I’m connecting to the internet via a wireless transmitter that is hooked up to a DSL connection. When I turn on my laptop, everything works as expected. When I hibernate it, then wake it back up, I have “limited or no connectivity.” When I try to “repair” the connection, I’m unable to get the IP address reassigned. If I restart the computer, everything works fine.

Any ideas about what’s going on? I don’t know what other information might be relevant, but I can dig it up if it might help someone figure out what’s going on here.

I’ve had a few other weird problems, like occasionally having my email program (thunderbird) work fine but not having my browsers able to connect to anything, but I haven’t yet tested this rigorously to figure out exactly when it happens. I don’t know if that’s related at all.

I just found a thread where someone has a similar problem here . I’ll see if I can fix it there and report back if I’m still having problems.

I recall having the same issue and I just got into the habit of disabling wireless (I had a button on the laptop body that did this) and then hibernating. I don’t recall ever finding a solution.

– IG

It’s probably an issue with the device driver for the wireless transceiver. It isn’t restoring the device to an operational state when the laptop wakes up.

Did you get the problem fixed Ruken?

I have the same problem so would really appreciate an update if you found a fix.

I’m particularly bemused why my browser cannot see a connection even when other software can.

Nah :frowning: , but I haven’t spent much time fiddling with it. I did have some out-of-date drivers, but the new ones didn’t fix anything. I also tried dissabling the wireless (via a little button on my Compaq laptop) before hibernation, but that doesn’t fix it either. I haven’t tried it out on a different wireless connection yet. There’s still more to try.

I really hate trying to fix stuff that requires a restart every time I change something, so procrastination tends to happen instead.

Yes! That’s happened a few times, but I haven’t figured out exactly the circumstances that cause it to occur. Weird stuff.

I’ll mess around with it some more eventually, but I dunno when. I’ll resurrect the thread if I find anything out.

I had the same problem with my laptop. My solution was to erase the hard drive and re-install Windows. All the stuff I installed and un-installed over the years left stuff on the computer that slowed it down and caused problems with my wireless connection. I just wish that Windows would force programs to completely uninstall instead of leave stuff in the registry, program folders, dll’s, etc.

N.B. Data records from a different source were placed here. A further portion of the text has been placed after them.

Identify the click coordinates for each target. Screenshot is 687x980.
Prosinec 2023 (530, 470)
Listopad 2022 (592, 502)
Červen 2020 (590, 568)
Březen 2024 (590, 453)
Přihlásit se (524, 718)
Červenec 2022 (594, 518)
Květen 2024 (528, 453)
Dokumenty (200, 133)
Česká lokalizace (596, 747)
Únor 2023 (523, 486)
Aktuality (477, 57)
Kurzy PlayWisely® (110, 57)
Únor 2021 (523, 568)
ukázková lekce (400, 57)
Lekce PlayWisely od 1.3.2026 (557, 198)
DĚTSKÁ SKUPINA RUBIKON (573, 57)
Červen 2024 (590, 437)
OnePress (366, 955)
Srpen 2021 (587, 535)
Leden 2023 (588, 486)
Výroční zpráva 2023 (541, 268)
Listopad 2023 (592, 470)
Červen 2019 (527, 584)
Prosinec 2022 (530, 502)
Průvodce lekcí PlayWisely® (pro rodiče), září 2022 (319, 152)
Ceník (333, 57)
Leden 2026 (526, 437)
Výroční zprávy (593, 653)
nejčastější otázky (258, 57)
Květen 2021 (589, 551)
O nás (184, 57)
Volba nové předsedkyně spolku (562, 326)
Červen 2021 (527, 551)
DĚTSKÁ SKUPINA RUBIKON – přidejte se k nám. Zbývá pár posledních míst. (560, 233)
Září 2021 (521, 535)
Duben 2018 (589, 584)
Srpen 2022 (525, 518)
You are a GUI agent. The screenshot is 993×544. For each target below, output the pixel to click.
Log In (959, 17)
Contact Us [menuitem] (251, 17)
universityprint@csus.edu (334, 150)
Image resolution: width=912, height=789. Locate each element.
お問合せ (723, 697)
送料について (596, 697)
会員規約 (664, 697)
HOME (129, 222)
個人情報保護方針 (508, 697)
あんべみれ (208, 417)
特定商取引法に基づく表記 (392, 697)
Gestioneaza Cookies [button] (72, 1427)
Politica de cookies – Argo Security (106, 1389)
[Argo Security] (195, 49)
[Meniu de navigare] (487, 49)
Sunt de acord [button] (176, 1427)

I have the same issue with my G4 PowerBook and certain routers (specifically, the DI-624 I’m currently using at home). Disabling the AirPort card and then re-enabling seems to take care of it. On some other routers, this just doesn’t happen. I suspect it has less to do with the device driver (at least on my laptop) than slight differences in the implementation of the 802.11g protocol with different wireless routers. I’ve never had this problem with AirPort or AirPort Extreme routers, which are a strongly adhering implementation of the protocol.